Directions for this task:
Count how many lines of the data below contain the string "question" with the same capitalization. Reply with the number only.

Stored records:
*-*-*
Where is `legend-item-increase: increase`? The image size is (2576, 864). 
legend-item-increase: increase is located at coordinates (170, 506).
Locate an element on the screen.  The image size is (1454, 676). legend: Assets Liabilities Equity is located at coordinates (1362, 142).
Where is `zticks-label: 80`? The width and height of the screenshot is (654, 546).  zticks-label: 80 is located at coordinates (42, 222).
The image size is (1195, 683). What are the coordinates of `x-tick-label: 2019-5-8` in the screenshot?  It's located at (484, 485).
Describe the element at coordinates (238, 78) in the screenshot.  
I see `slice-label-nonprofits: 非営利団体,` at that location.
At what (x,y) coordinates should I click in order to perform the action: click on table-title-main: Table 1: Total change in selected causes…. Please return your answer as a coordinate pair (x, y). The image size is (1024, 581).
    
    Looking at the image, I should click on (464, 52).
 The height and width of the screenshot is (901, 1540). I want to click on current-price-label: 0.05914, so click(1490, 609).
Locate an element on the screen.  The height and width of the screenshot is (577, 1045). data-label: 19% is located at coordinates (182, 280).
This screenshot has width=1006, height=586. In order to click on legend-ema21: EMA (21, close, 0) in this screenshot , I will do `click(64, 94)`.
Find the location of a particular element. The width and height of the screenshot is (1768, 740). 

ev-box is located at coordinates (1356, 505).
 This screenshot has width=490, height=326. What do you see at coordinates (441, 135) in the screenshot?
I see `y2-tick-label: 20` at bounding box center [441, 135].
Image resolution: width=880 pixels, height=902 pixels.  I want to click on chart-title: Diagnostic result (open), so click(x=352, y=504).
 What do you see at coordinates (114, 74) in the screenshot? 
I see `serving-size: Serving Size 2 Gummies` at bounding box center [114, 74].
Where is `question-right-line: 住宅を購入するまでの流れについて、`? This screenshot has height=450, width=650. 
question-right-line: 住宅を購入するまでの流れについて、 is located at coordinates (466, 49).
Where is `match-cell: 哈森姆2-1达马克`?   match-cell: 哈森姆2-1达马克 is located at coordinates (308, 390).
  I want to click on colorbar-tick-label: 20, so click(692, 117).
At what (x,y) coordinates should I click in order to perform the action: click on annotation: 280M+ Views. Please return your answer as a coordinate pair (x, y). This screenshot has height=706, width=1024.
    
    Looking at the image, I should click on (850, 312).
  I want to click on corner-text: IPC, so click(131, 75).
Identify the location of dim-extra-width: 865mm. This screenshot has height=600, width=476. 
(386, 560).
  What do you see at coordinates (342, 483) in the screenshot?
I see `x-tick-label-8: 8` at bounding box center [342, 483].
*-*-*
Your solution:
2